Le chef de la diplomatie américaine, Mike Pompeo, a déclaré mercredi devant le Congrès avoir « personnellement » mis en garde les Russes contre toute « ingérence » dans les élections aux États-Unis.

AGENCE FRANCE-PRESSE

« J'ai personnellement dit clairement aux Russes qu'il y aurait de graves conséquences pour l'ingérence dans nos processus démocratiques », a-t-il affirmé pour tenter d'éteindre la polémique née du sommet du 16 juillet entre Donald Trump et Vladimir Poutine, au cours duquel le président américain est accusé d'avoir été trop conciliant à l'égard de son homologue russe.

« Nous avons fait clairement comprendre que la balle est dans le camp russe », a-t-il dit, estimant que le président Trump est « bien conscient des défis posés par la Russie aux États-Unis et à nos alliés et partenaires ».

« L'administration continuera à imposer des actions fortes contre la Russie en réponse à ses activités malveillantes », a ajouté M. Pompeo.

Interrogé par la commission des Affaires étrangères du Sénat, le secrétaire d'État américain s'est également dit prêt à travailler avec le Congrès sur de nouvelles sanctions contre la Russie.

Concernant l'annexion de la Crimée par la Russie, Mike Pompeo a réitéré la position américaine.

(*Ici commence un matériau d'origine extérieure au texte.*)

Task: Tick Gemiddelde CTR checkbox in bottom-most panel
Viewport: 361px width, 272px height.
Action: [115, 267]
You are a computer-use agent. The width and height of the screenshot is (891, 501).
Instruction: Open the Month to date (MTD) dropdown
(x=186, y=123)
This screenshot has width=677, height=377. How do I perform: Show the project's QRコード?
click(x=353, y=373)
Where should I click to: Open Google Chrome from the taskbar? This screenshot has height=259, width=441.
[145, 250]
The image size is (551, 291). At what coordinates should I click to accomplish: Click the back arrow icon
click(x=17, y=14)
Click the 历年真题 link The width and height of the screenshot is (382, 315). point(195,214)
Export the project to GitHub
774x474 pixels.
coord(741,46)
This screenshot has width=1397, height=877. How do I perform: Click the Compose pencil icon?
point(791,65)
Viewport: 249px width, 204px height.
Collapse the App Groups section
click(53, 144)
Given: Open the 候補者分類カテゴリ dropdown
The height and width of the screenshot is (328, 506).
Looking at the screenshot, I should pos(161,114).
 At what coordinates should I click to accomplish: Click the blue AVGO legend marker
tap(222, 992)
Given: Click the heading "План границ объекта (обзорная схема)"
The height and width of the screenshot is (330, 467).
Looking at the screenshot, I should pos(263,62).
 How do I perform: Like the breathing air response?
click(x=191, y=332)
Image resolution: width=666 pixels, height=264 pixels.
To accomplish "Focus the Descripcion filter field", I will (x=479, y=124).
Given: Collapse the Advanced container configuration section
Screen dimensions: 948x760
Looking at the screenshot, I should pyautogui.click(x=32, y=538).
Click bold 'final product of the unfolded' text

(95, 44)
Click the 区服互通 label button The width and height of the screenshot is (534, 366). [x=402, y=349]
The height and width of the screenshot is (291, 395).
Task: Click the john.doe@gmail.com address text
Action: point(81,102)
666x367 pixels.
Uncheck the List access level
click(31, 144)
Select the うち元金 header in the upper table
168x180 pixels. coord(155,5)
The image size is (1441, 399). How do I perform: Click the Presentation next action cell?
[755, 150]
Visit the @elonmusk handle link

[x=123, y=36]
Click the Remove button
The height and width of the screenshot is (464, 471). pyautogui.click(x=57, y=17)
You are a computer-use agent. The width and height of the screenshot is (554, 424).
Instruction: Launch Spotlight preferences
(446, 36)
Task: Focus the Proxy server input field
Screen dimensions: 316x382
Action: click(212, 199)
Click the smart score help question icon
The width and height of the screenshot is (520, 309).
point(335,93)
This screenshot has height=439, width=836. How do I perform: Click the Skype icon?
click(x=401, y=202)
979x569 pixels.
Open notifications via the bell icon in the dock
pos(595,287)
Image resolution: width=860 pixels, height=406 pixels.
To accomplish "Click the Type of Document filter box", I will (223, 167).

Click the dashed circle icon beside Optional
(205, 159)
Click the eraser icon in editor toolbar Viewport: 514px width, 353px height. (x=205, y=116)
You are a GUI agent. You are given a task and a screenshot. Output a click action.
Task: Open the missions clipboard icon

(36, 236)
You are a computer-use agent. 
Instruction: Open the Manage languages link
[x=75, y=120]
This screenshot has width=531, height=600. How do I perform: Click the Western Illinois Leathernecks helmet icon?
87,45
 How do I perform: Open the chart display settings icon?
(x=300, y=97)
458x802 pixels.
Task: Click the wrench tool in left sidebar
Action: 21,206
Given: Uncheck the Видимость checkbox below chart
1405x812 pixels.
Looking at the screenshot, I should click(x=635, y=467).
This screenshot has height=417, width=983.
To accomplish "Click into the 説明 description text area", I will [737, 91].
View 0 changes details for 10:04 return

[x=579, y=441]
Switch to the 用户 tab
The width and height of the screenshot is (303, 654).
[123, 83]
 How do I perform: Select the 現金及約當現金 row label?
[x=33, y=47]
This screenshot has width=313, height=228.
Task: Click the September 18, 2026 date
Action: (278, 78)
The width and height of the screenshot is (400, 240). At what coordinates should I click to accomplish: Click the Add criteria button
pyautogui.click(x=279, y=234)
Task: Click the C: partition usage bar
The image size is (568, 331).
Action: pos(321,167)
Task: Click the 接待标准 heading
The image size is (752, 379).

« Les États-Unis ne reconnaissent pas et ne reconnaîtront pas la prétendue annexion de la Crimée par le Kremlin », a-t-il estimé, adoptant un ton ferme bien différente de celui utilisé par Donald Trump lors de son sommet avec le dirigeant russe à Helsinki, où il avait laissé planer le doute, n'excluant pas clairement de reconnaître l'annexion de cette péninsule ukrainienne par la Russie en 2014.

« Il n'y aura aucun répit dans les sanctions relatives à la Crimée jusqu'à ce que la Russie redonne le contrôle de la péninsule de Crimée à l'Ukraine », a précisé le chef de la diplomatie américaine.